In 1965 Congress passed the Voting Rights Act. Among a number of goals, one of the fundamental purposes of the Voting Rights Act was to protect the right of all citizens to vote and ensure that they would be no barriers for anyone to vote. In short, the Voting Rights Act was passed to eliminate voting discrimination. In 2013, the Supreme Court found a provision of the Voting Rights Act unconstitutional. In one stroke, the Court’s ruling undid almost 50 years of work in voting rights. The fear among many now is that the nation will see a return to the discriminatory voting laws of the past. For others, this is not the time to stand idly but the time to act and forge a new way to make sure voting is fair.
Senator Ellis’s letter, presumably to his constituents, is a call to action for people in his district to stand up and fight for their right to fair elections and against voter discrimination. Ellis was sparked to action by the 2013 Supreme Court case, Shelby County v. Holder, in which the Court found Section 4 of the Voting Rights Act of 1965 to be unconstitutional. Originally, Section 5 of Voting Right Act required a number of states, including Texas, that have a history of discriminatory voting practices, to get pre-clearance approval from the US Department of Justice before making a change to their election laws or voter district maps. Section 4 of the Act, on the other hand, details the formula that is used to determine which states require pre-clearance. While Shelby, found Section 5 to be unconstitutional, by striking Section 4, the Court in essence rendered Section 5 unworkable. Ellis argues that without the protections of Section 5’s pre-clearance approvals, Texas and other states will reintroduce the discriminatory voting actions of the past the Voting Rights Act was passed to stop in the first place. As proof, Ellis points to Texas’ voter ID law and redistricting policies. According to Ellis, without Section 5 to block them, the voter ID laws and redistricting has not only “made is significantly more difficult” for nearly one million voters of color to vote but have also been found “deliberately discriminatory.”

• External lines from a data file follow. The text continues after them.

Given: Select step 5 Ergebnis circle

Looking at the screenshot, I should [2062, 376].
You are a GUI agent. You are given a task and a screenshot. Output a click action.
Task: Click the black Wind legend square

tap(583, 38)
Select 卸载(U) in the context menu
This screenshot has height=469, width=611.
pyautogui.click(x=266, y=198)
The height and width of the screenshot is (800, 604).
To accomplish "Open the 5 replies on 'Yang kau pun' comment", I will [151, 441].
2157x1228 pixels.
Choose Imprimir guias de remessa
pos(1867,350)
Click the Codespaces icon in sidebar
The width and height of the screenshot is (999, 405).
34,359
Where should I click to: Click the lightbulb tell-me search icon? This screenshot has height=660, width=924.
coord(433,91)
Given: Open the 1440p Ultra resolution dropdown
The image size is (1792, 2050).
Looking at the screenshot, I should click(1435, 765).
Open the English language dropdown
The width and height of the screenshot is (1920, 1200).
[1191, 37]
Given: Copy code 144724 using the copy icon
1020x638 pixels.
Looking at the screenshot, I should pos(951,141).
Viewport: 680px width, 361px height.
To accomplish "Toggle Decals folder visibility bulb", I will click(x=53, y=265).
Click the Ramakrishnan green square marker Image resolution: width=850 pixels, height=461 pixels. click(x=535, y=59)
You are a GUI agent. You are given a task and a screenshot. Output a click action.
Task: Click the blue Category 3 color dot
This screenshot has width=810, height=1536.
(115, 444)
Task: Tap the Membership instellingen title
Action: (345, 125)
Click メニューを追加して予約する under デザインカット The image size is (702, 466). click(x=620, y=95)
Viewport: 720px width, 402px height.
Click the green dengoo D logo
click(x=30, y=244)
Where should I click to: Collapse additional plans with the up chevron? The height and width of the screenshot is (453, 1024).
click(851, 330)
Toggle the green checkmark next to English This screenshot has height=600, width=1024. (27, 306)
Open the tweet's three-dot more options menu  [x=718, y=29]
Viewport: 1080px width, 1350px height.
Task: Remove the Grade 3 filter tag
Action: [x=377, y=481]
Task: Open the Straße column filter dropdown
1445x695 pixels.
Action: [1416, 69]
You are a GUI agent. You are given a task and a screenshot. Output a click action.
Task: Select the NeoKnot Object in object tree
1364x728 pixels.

Senator Ellis is absolutely right to be nervous. Undoubtedly, discrimination exists and that it most certainly affects what voting laws and how voting policies are implemented towards minorities. In fact, Chief Justice Roberts said in Shelby, “voting discrimination still exists, no one doubts that” (Shelby County v. Holder, 2013). He is also right to fear that without Section 5’s protections, it is likely that states which historically discriminated against minority voters will do so again. This is illustrated not only in the examples offered by Ellis himself but also by the fact that in Texas at least only one-third of the legislative seats are held by minority representatives. Accordingly, any bill for that might make it potentially harder for a non-minority incumbent to keep his seat in a state that is 55 percent minority seems highly unlikely. To be sure, the opposite effect would likely occur with the passage of laws and policies to aim to protect incumbents. Finally, Ellis is correct in his call to action. Now that Section 4 has been declared unconstitutional, people can’t rely on it for protection. What is needed now is citizen action. As Ellis suggests, citizen action can take several forms. First it can be used to put pressure on Congress to “update” Section 4, as the Court suggests” to be more in line with current standards yet also ensuring fair and non-discriminatory voting practices. Second, it can put pressure on state legislature to avoid enacting discriminatory voting laws. Finally, it can use the laws as they are to force change. Indeed, by educating the public, registering voters according to the laws on the books, making sure that on voting day all voters follow the laws, people can still vote out those people they oppose (the people that support more restrictive voting laws).